ていうかケガ人マンじゃなくって、ちゃんとしたスーツ貸して下さいよ。ケガしなくても変身できるやつを」

 例え注射器の負担が無くなったとしても変身するには結局痛い思いをしなければならない点は何も変わっていない。

「教えたはずだ。君は修行中で、苦痛を避けては進めない。君の言う――ケガ人マンスーツもそういう目的の物だと、何度もした説明だ。注射とケガ人マンが嫌なら今すぐヒーローとして宇宙に行くという手もあるんだが、君はそれも嫌がるだろうからな」

 当然、そう思いはしたものの、寂しそうな顔で見つめられると自分が期待を裏切っていることがわかって申し訳ない気持ちになった。期待自体不本意でとても従えないものだといっても、そう拒絶する自分が正しいと言い切れない。

 戦う力と責任。鹿児さんが言う記憶を失う前は自分からヒーローになりたがっていた。ならこの誘いには大喜びで飛びつくのが本来の反応だと想像はつく。

(けど……今の俺は嫌なんだよな)

 もしかするとその違いこそが記憶が戻らない原因なのかもしれない、とぼんやり見当をつけている。詳細は教えてもらっていないが、事故があって記憶喪失になったと宇宙人には聞かされている。事故というからには痛いことくらいあっただろう。その体験が恐怖心を生んで記憶を封じているとしたら。

(それが俺の痛がりの秘密か?)

 我ながら注射を嫌がるようではヒーローをやれていたとはとても思えない。
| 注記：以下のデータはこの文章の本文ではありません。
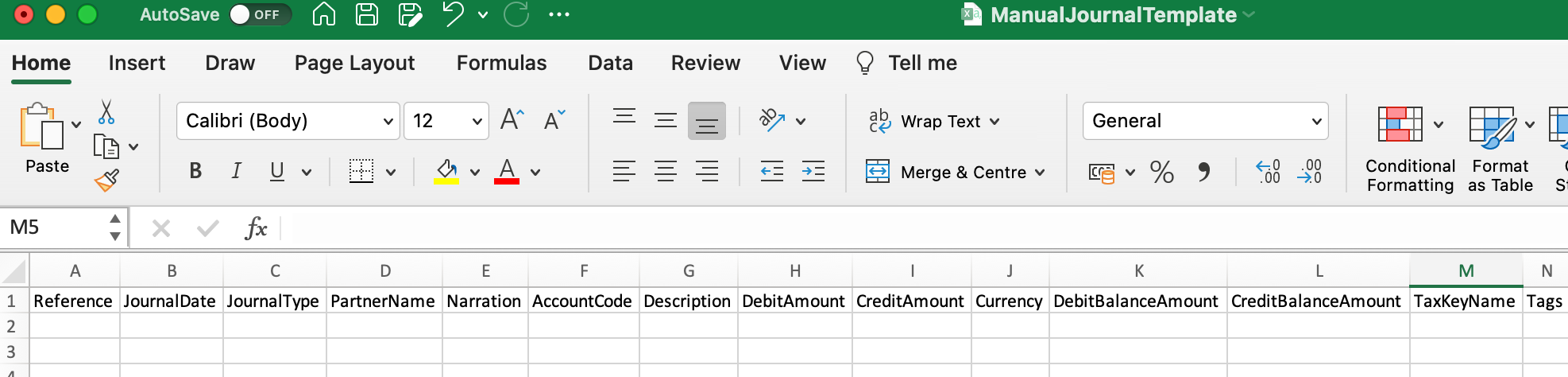Center text horizontally in cell
Screen dimensions: 1568x377
click(x=665, y=171)
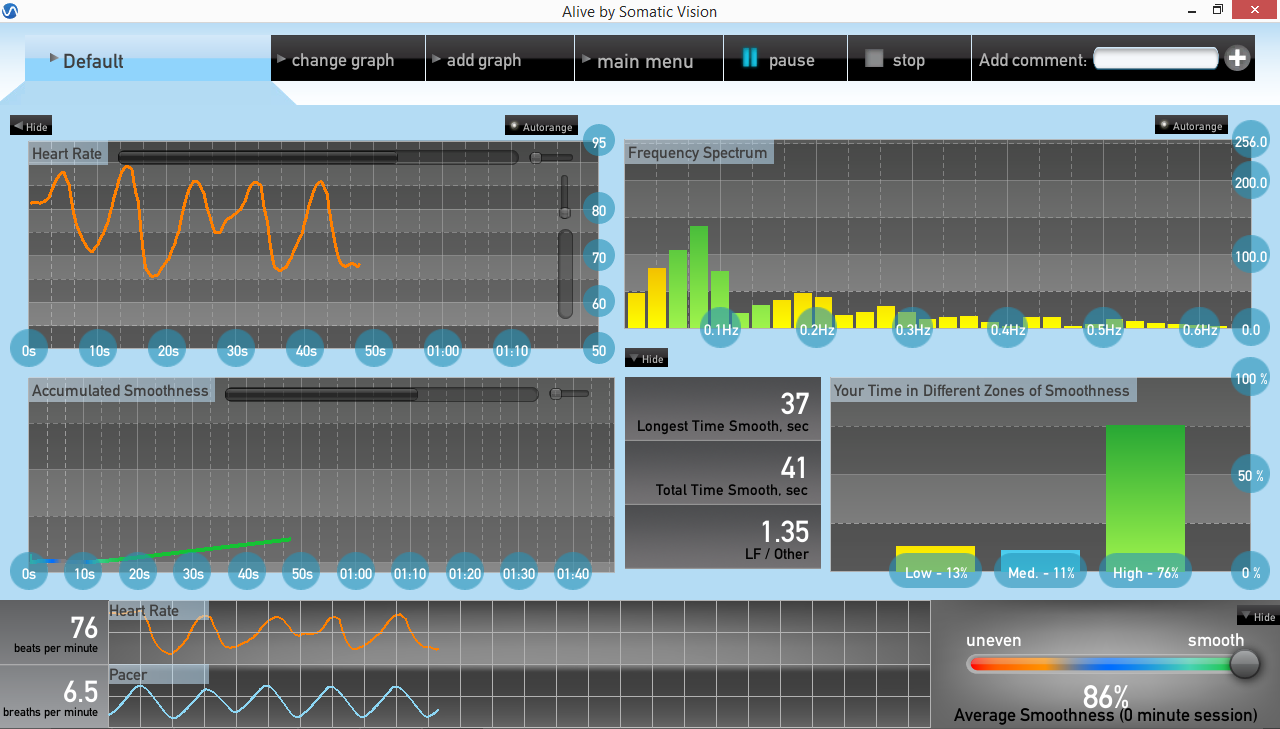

だからきっとそこも以前は違っていたはずだ。

 きっかけとなった事故の話を聞けたら話は早い。しかしこの宇宙人は何かと秘密主義で、「自分で思い出せばいい」と言ってほとんど何も教えてくれていない。記憶喪失だということと、ヒーローをしながらこの町で生活していたこと以外は漠然とした宇宙ヒーローについての説明だけだ。改めて質問したところで教えてはくれない。

 それに、本音では真実を知るのが恐かった。記憶を取り戻すのが怖いと言い換えてもいい。全て思い出したら今の自分はどうなってしまうのか。別人としか思えない自分に戻ることは、別人としか思えない自分を消してしまうことのように思えた。

 このまま記憶が戻らなくてもヒーローごっこに慣れてしまえば事情もわからないまま宇宙へ送られる。ヒーローとして芽が出なければ地上で酷い目に遭い続ける。

「もう注射はしまったぞ。いつまでそんな顔をしているんだ」

「いや別に、ただ悩んでるだけです」

 どうにかしてその掌の上から抜け出す方法を考えているなんて言えるわけがない。

「そうか。悩みは運動で発散するのがいいぞ」

 言い終わるとすぐさま手首に注射器が突き立った。光る液体がぐいと注入される。

「ギャア! 注射しないって言ったのに!」

「宇宙ではすぐ事情が変わる」

 自分の身体に異物が入り込んでいる光景に気が遠くなりかけたかと思うと頬を平手で張り飛ばされ、すぐに意識はハッキリした。

「痛い痛いイィッタァーイ! これ折れてる絶対折れてるぅー!」

「平手で何が折れる。歪んだ性根がしゃんとするくらいだ」

「注射針が折れて俺の心臓が八つ裂きになる!」

「君は本当にしょうがない奴だな」

 ヒリヒリ痛む頬を撫でると既に絆創膏に覆われ、ケガ人マンに変身している。

「ああもう! いっつもこうだ! またこうだ! 性懲りも無い宇宙の暴力反対!」

「グズグズと見苦しい態度を見せられるこちらの気持ちも察してくれ。君はヒーローなんだぞ。言いたいことがあるなら鉄拳で来い」

「反対の声が聞こえないのか暴力! ケガ人マンは君に反対する!」

「そのアドレナリンで我を失う癖を直しなさい」

 また鼻先を殴られて、頬を張られる痛みが走った。筋違いの痛みがショック療法になって記憶が呼び覚まされたらと、せめて願わずにはいられない。